Unmarried parents are equally entitled to claim the children on their individual tax returns. However, only one parent can do so in any given calendar year.
It’s up to the parents to decide who will get the tax exemption for each year.
Generally, the parent in the highest tax bracket should take the exemption as he or she will enjoy the biggest tax break.
6. Are unmarried couples allowed to adopt?
Yes. While some states prohibit adoption by unmarried individuals petitioning together, the majority of states permit unmarried couples to adopt.
On the other hand, the courts, birth parents, and adoption agencies usually prefer heterosexual married couples.
Unmarried couples must sometimes wait a long time to adopt, and must often be more flexible with regards to the type of child they wish to adopt.
It is often easier for unmarried couples to adopt a child for which it is difficult to find a home, such as an older child or a child with special needs.
7. If a biological parent partners with a non-parent, can the non-parent adopt the child?
Yes. If the couple is not married, this is will be referred to as a second parent or co-parent adoption. Almost half of the states have laws permitting second-parent adoptions.
In states that do not have specific laws permitting second-parent adoptions, courts may still allow them.
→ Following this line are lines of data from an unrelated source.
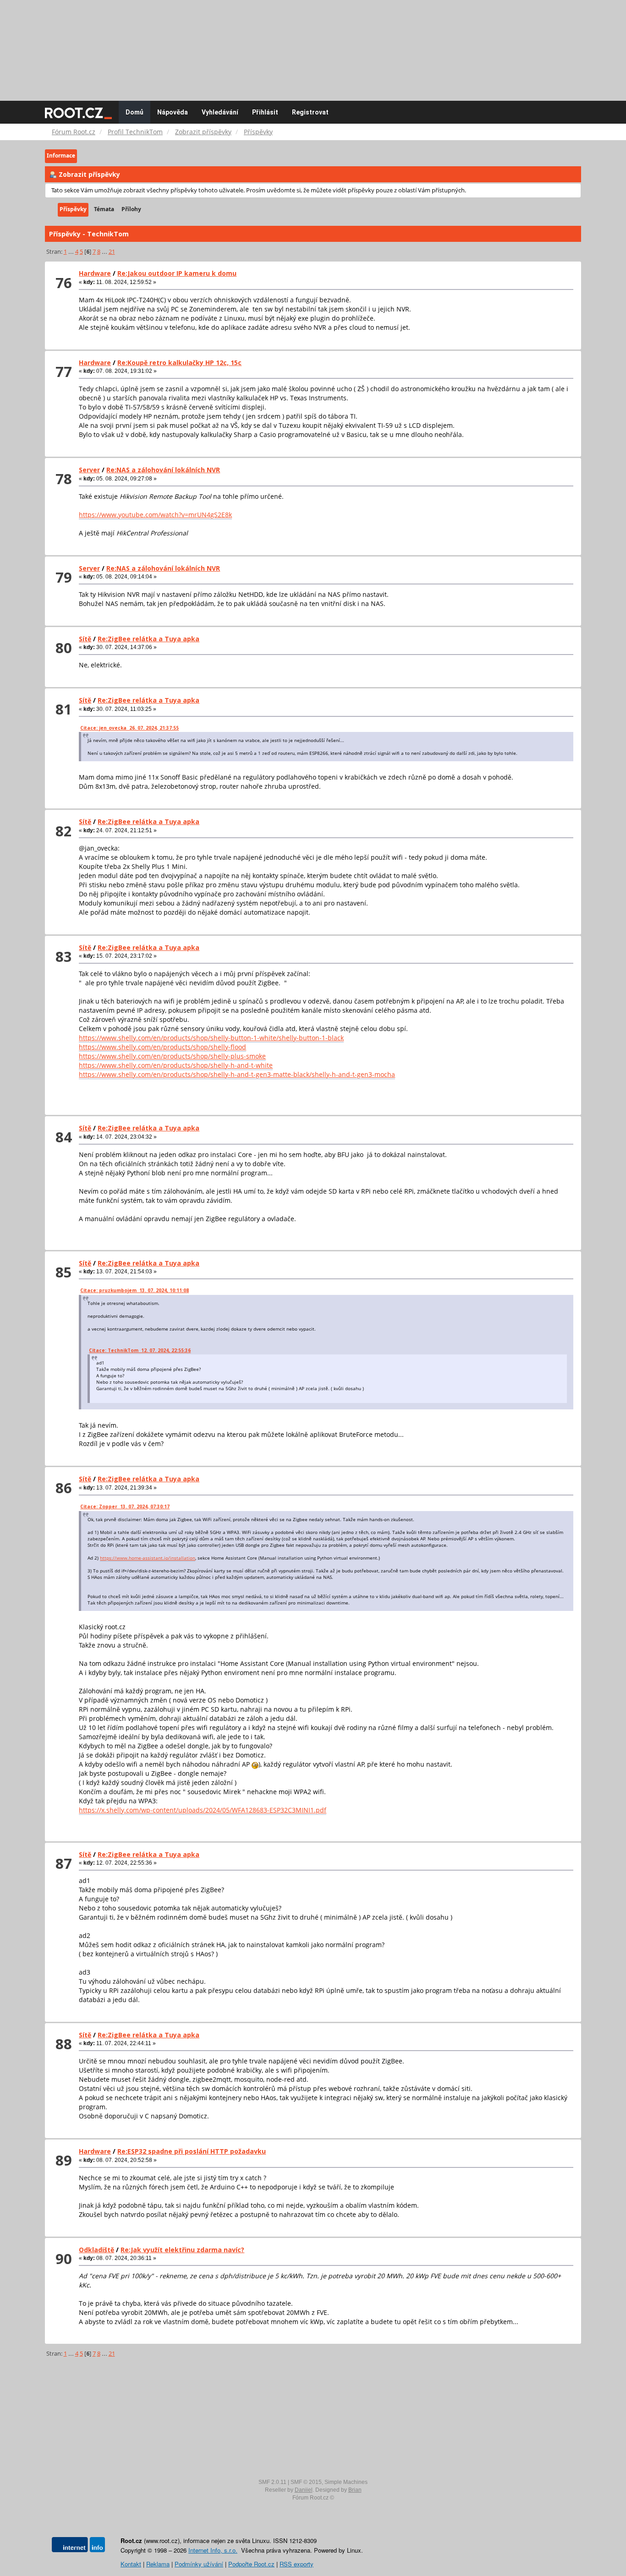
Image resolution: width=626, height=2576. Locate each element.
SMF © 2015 (306, 2482)
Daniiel (304, 2490)
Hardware (95, 273)
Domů (134, 112)
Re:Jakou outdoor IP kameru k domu (176, 273)
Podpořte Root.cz (251, 2564)
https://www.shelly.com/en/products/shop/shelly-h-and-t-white (176, 1065)
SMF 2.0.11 (272, 2482)
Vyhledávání (220, 112)
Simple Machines (346, 2482)
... (71, 252)
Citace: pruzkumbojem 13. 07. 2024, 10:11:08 (134, 1290)
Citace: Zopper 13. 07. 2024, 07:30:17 (125, 1506)
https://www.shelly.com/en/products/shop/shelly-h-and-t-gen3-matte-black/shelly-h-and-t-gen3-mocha (237, 1074)
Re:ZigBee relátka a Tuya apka (148, 638)
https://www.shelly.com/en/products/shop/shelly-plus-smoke (172, 1056)
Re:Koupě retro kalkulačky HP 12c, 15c (179, 362)
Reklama (158, 2564)
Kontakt (131, 2564)
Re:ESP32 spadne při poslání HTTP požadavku (191, 2151)
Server (89, 469)
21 (112, 252)
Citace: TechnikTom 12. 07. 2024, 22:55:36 (140, 1350)
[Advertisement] (313, 46)
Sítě (85, 638)
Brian (355, 2490)
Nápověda (172, 112)
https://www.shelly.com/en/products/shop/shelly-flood (162, 1046)
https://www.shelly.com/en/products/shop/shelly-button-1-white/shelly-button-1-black (211, 1037)
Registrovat (310, 112)
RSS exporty (296, 2564)
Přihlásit (265, 112)
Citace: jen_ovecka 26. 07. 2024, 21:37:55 (129, 728)
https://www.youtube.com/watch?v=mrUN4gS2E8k (155, 514)
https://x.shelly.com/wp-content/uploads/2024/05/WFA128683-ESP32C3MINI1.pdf (202, 1810)
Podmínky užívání (199, 2564)
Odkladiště (96, 2249)
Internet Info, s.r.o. (212, 2550)
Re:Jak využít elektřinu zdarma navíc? (182, 2249)
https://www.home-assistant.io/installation (147, 1558)
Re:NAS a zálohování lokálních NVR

However, there are a few states––Ohio, Kentucky, Nebraska, and Ohio––that disapprove of second parent adoptions.
If the couple is married, this will be referred to as a stepparent adoption. This typically occurs when the non-parent spouse of a biological parent adopts that parent’s child, either because the other biological parent has died, is estranged from the family, or has remarried.
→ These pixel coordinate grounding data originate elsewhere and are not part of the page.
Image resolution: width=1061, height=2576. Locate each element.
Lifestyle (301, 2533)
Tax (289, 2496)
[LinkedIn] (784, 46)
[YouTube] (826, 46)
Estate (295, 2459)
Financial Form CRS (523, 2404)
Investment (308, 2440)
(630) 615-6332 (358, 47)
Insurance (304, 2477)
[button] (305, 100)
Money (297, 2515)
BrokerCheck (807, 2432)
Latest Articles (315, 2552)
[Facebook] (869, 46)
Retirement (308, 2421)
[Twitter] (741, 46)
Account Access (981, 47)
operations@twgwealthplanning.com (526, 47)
While it is uncommon for stepparents to formally adopt stepchildren, those who do are afforded the same parental rights and responsibilities as is a biological parent, i.e. the right to child custody and the obligation to pay child support after a divorce.
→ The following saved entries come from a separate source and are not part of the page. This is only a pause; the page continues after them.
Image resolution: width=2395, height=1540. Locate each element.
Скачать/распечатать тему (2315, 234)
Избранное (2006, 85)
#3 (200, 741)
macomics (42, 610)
Stepparent adoptions are generally easier to complete than second-parent adoptions and require less vetting and less money. But, if the child has two living biological parents, consent from both will be needed for a stepparent adoption to be permitted.
In the absence, of consent from both living biological parents, a stepparent adoption will only be permitted if the other biological parent’s parental rights have been terminated for some particular reason.
8. What steps must be taken to ensure that both unmarried parents are considered the legal parents of a child they have together?
Unmarried parents can ensure that they are both considered the legal parents of a child by making sure that both the mother and father’s names are listed on the child’s birth certificate.
If you need to add a name to your child’s birth certificate, contact the Bureau of Vital Statistic in the state where you live.
An unmarried father may be required to sign an affidavit of paternity acknowledging that he is the legal parent of the child. But, it is often advantageous for both mother and father to execute a notarized statement acknowledging the unmarried father’s paternity.
In some states, you may also file this document with your state’s Bureau of Vital Statistics, where it will then act as an official judgment of paternity.